DATA RECORDS —
^^^^^^^^^^^^^^^^

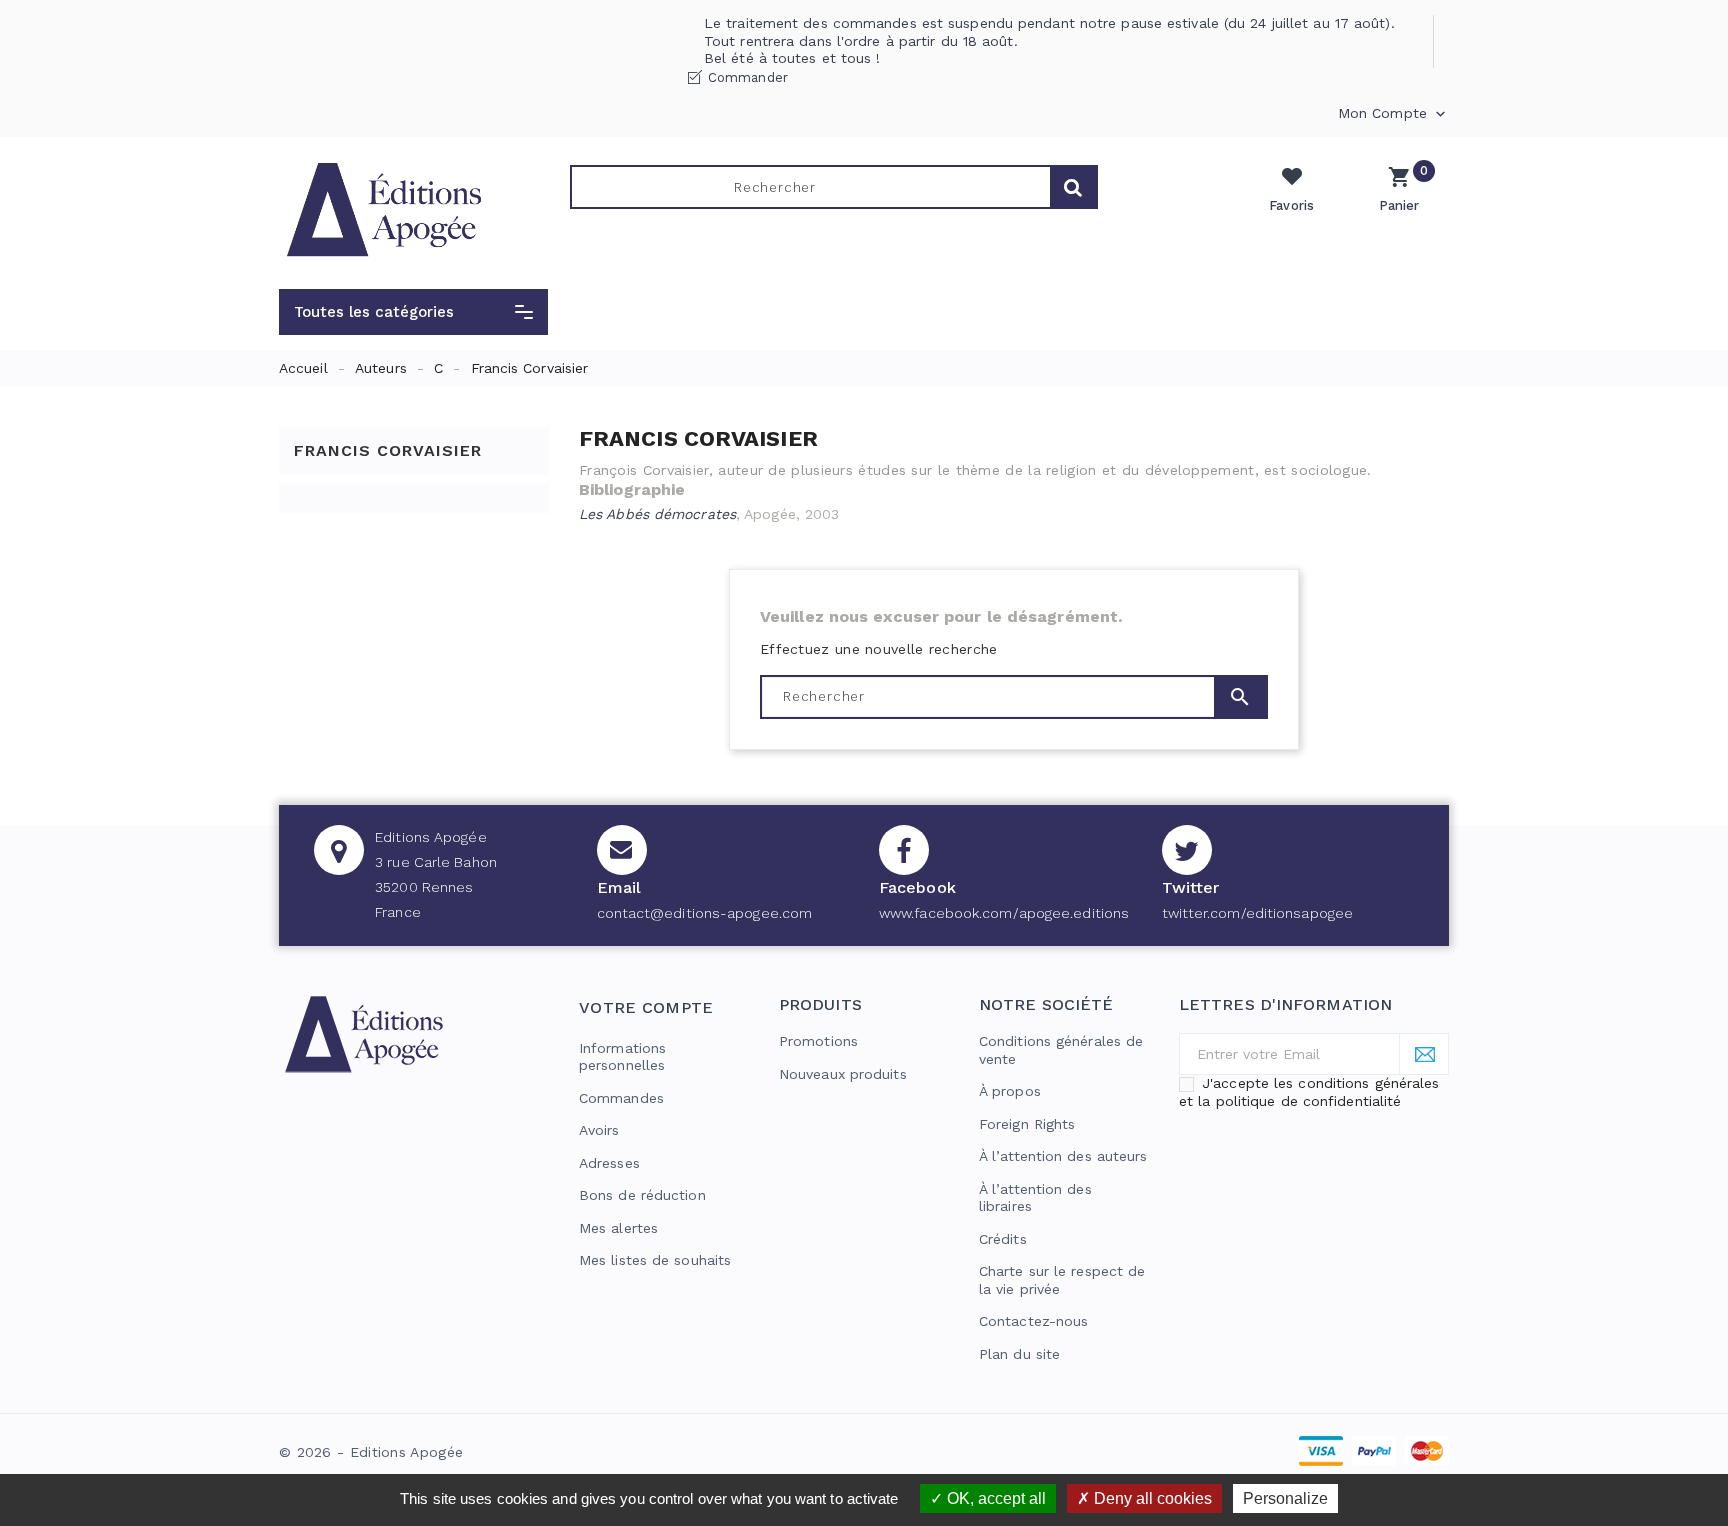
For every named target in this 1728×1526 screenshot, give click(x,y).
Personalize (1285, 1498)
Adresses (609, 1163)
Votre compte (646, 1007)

^^^^^^^^^^^^^^^^

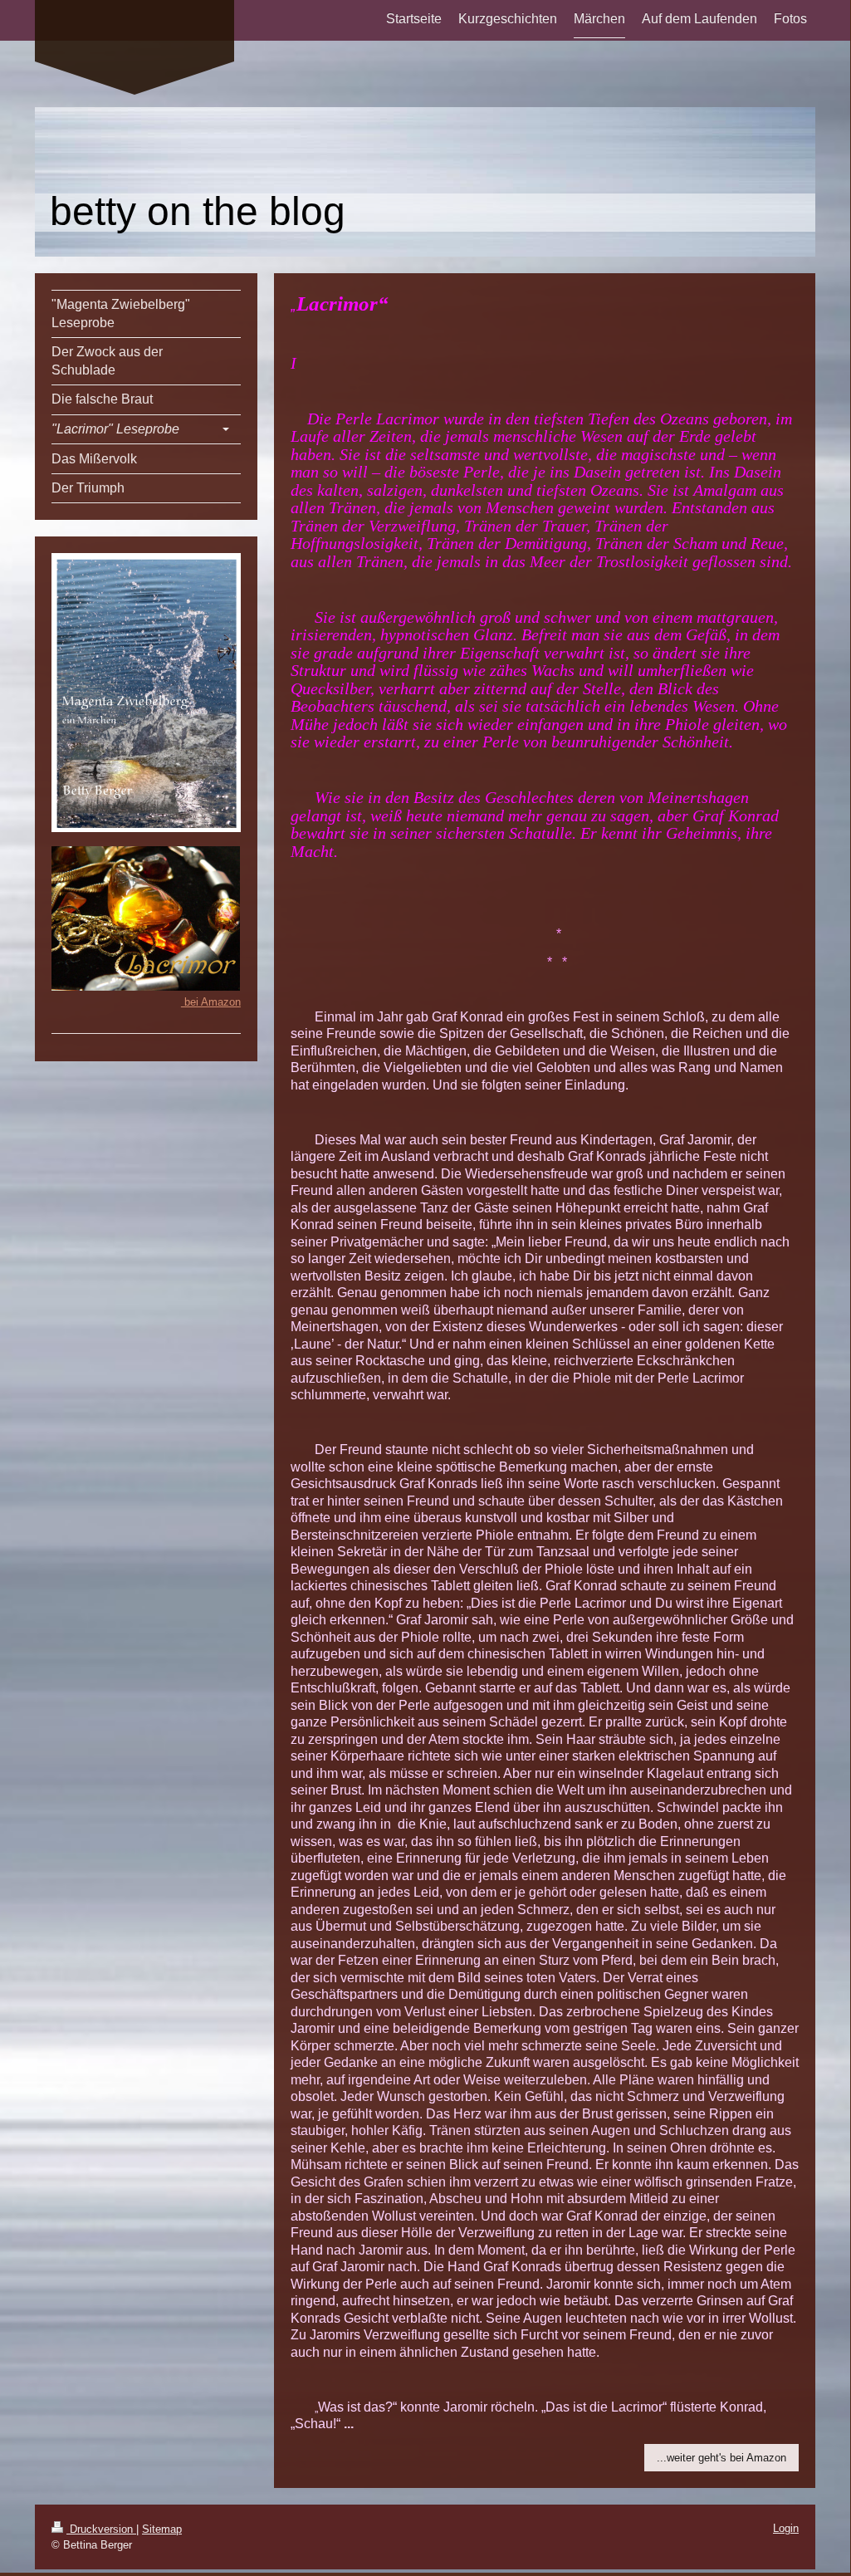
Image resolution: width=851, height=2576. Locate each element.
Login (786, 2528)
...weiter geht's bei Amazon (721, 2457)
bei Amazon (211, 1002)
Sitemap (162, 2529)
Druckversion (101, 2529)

^^^^^^^^^^^^^^^^

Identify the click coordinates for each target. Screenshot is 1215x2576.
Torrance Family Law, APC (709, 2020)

^^^^^^^^^^^^^^^^

WORK ITEM — In the entries above, how many lines include the word "click"? Give only that number.

SOLUTION FOR THIS PROBLEM — 2